Audit Logging: - Blocks are automatically recorded in the AuditLog

Parameters:

Name Type Description Default
dlq_id str

ID of the FailedOperation to replay

required

Returns:

Type Description
ReplayResult

ReplayResult indicating success or failure

replay_batch

replay_batch(
    domain: str | None = None,
    failure_type: str | None = None,
    max_items: int = 100,
    use_adaptive: bool | None = None,
    use_priority: bool | None = None,
) -> BatchReplayResult

Replay multiple DLQ entries matching criteria.

Safety Checks (via check_all_governance): 1. Kill Switch - system-wide deactivation check 2. Emergency Level - blocked at LEVEL_2+ to protect resources 3. ErrorBudgetGate - automation blocked when the error budget is exhausted

Adaptive Mode: - When adaptive_enabled=True in RuntimeConfig, batch size is dynamic - High failure rate (>=20%) reduces batch size by 20% - 3 consecutive perfect batches increases batch size by 5

Priority Mode: - When priority_enabled=True in RuntimeConfig, domains are processed by priority - Critical domains are processed first, then normal, then low - Respects domain-specific max_retries overrides

Audit Logging: - Blocks are automatically recorded in the AuditLog

Parameters:

Name Type Description Default
domain str | None

Filter by domain (optional, ignored in priority mode)

None
failure_type str | None

Filter by failure type (optional)

None
max_items int

Maximum number of items to replay (ignored in adaptive mode)

100
use_adaptive bool | None

Override adaptive mode setting (None = use RuntimeConfig)

None
use_priority bool | None

Override priority mode setting (None = use RuntimeConfig)

None

Returns:

Type Description
BatchReplayResult

BatchReplayResult with summary and individual results

replay_on_circuit_close

replay_on_circuit_close(
    service_name: str,
    max_items: int = 50,
    escalate_failures: bool = True,
    service_failure_type_map: (
        dict[str, list[str]] | None
    ) = None,
) -> BatchReplayResult

Replay entries when circuit breaker closes.

This is triggered when an external service recovers.
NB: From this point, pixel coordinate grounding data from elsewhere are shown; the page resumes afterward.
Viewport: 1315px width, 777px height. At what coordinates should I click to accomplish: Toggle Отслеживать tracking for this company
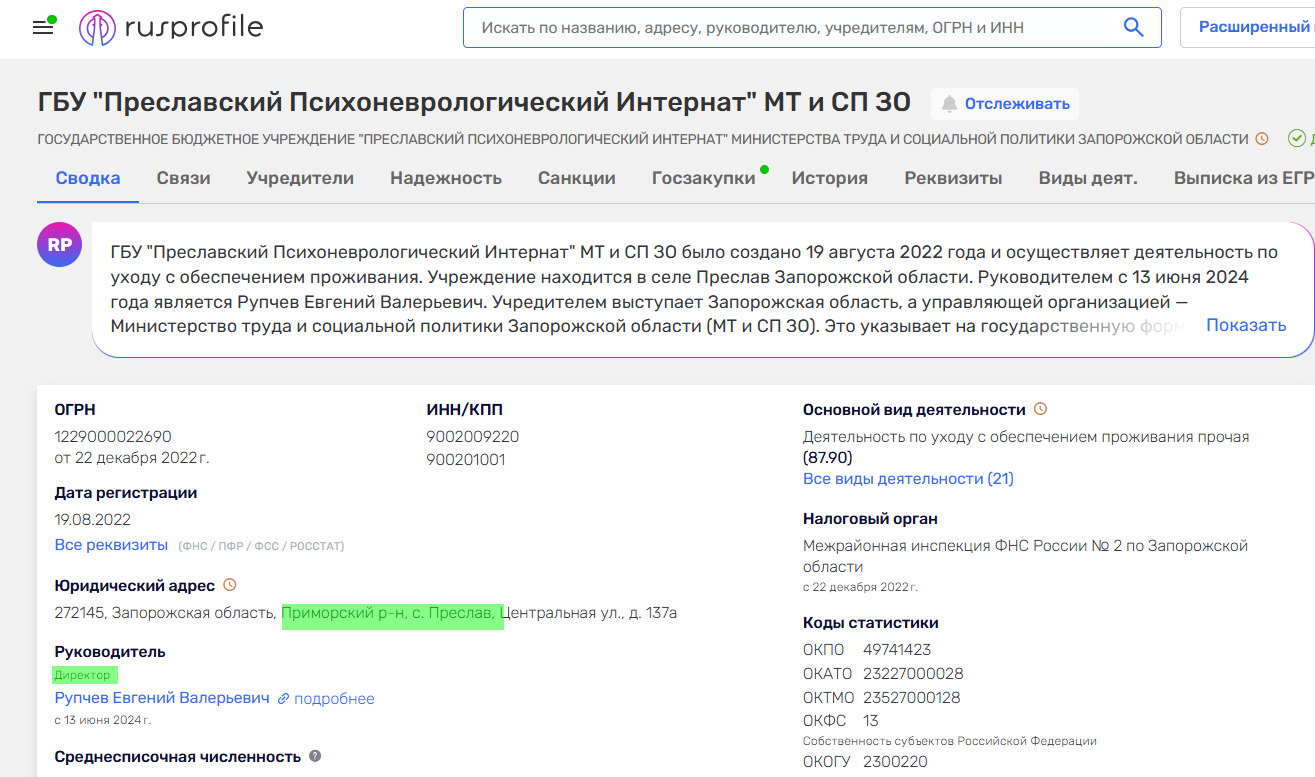(1005, 104)
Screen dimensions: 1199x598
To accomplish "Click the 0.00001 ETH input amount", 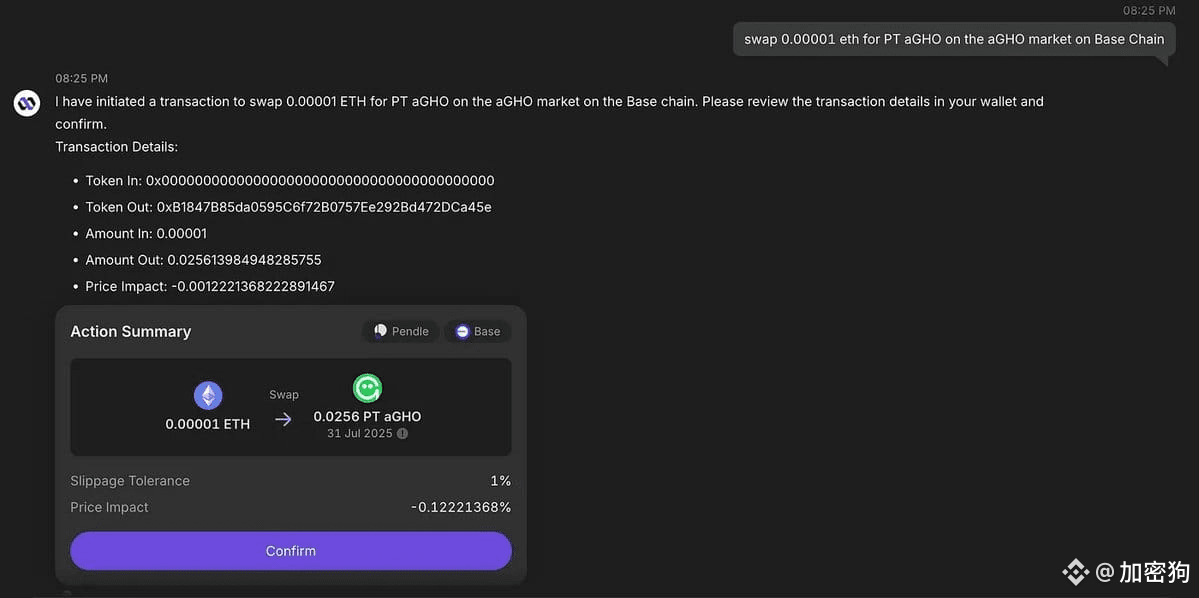I will pos(207,424).
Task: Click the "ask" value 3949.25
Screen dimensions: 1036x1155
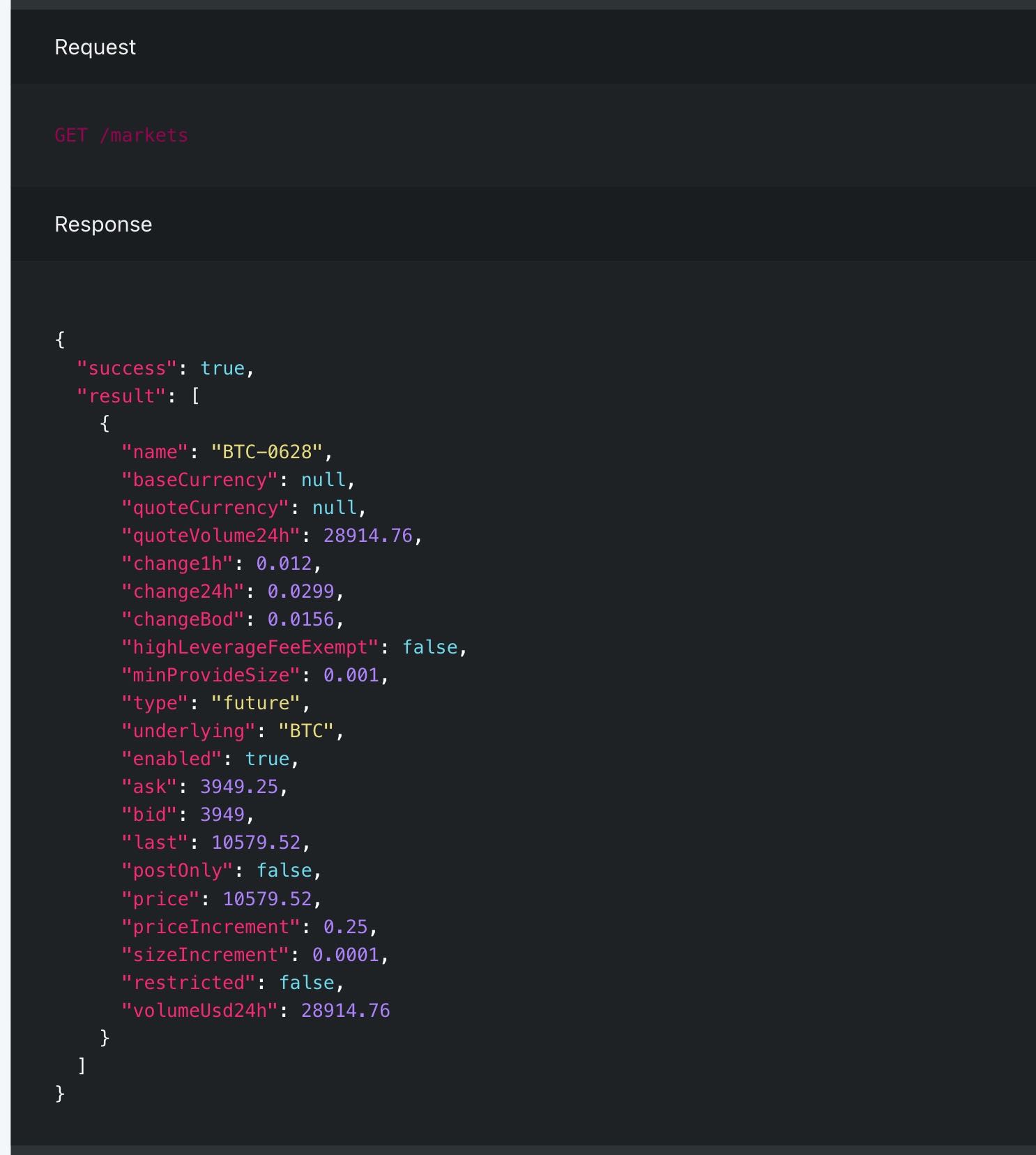Action: (239, 787)
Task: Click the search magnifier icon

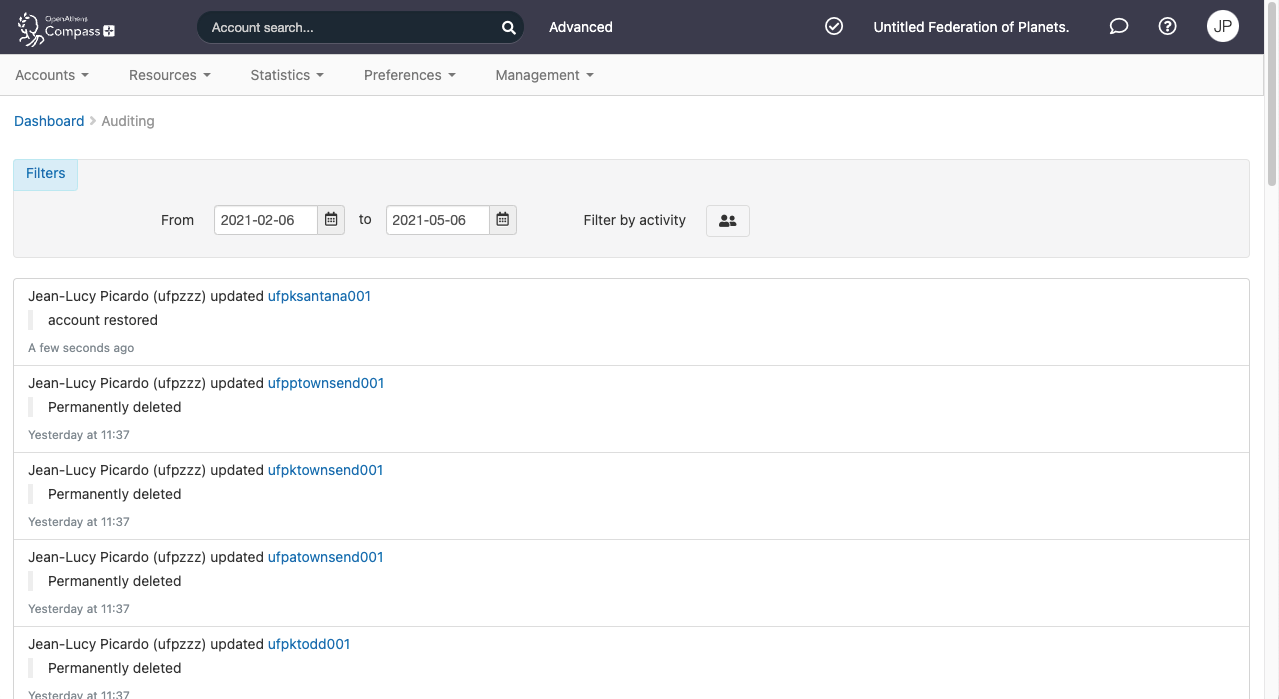Action: tap(508, 28)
Only replays entries related to the recovered service.

IMPORTANT: When triggered by force_close with trigger_replay=True, any replay failures are escalated to REQUIRES_REVIEW status. This is because operator-initiated recovery implies the operator intended to resolve these items, so failures need explicit attention.

Parameters:

Name Type Description Default
service_name str

Name of the service that recovered

required
max_items int

Maximum number of items to replay

50
escalate_failures bool

If True, mark failed replays as REQUIRES_REVIEW

True
service_failure_type_map dict[str, list[str]] | None

Custom mapping of service names to failure types. If None, uses RuntimeConfig fallback. Example: {"my_service": ["TIMEOUT", "CONNECTION_ERROR"]}

None

Returns:

Type Description
BatchReplayResult

BatchReplayResult with summary. inflight_skipped=True indicates

BatchReplayResult

the per-service inflight lock rejected this call as a duplicate.